What Happened? — On Thursday, a new trailer for No Time to Die was released, and months after the movie's original release in April. (You know exactly why it was delayed.) Unfortunately, it only promotes "In Theaters" for November.
You can watch the new 007 trailer below.
"The Past Is Dead" — The trailer for No Time to Die, by all accounts, is a traditional movie trailer. It highlights all the coolest parts of the movie — explosions, stunts, cool new tech — all while summarizing the plot, which centers on a new villain, Safin (played by a scarred Rami Malek) who threatens the world. The only real "twist," if you can call it that, is an emphasis on Lashana Lynch as a new double-O agent who is primed to replace James Bond.
"I met your new double-O," Bond says in the trailer. "She's a disarming young woman."
But what's different about No Time to Die is how ineffably 007 it feels. As if riffing on all the classic movies and audience's perception of what makes up a James Bond movie, No Time to Die proudly booms the classic Monty Norman theme in a way no Daniel Craig movie has done before.
Despite the grittier 'tude of Daniel Craig on the surface, he was no stick in the mud. His James Bond knew how to have fun. (Only he would ever have a drinking game with a scorpion.) Yet No Time to Die sporting a James Bond making dry quips ("You could imagine why I've come back to play") and clinking glasses with Ana de Armas feels so very Sean Connery and Pierce Brosnan.

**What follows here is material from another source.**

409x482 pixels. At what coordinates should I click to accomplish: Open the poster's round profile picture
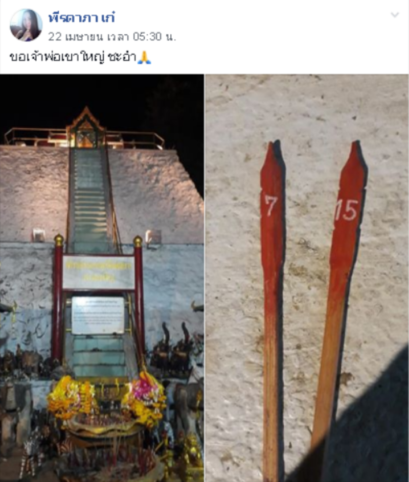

It's really something else how much of a throwback No Time to Die appears. When she casually unfurls a wrinkle-free tuxedo, it just feels right.
The Inverse Analysis — As the final James Bond movie starring Daniel Craig, it's necessary the franchise marks the film as a sort of "end of an era," because it is. It is therefore unsurprising that the movie (or at least its trailer) celebrates the franchise's entire familiar spirit rather than just the Craig era's distinctly non-traditional tone.
Looming over the release of No Time to Die is the matter of theaters. Movie theaters, at least those in the United States, are in no shape to open up everywhere and probably won't when No Time to Die rolls around. But I will personally go out of my way to hit up a drive-in because that's just how great No Time to Die is shaping up to be.
Unrelated to everything: It is also weird how MGM and United Artists planned No Time to Die to be an April release when every Craig-era Bond has been an October/November movie. This is an arbitrary thing but the James Bond movies are better suited for the autumn season. You're more inclined to enjoy Daniel Craig's expensive sweaters then.
No Time to Die will be released in theaters on November 13 in the UK and November 20 in the U.S.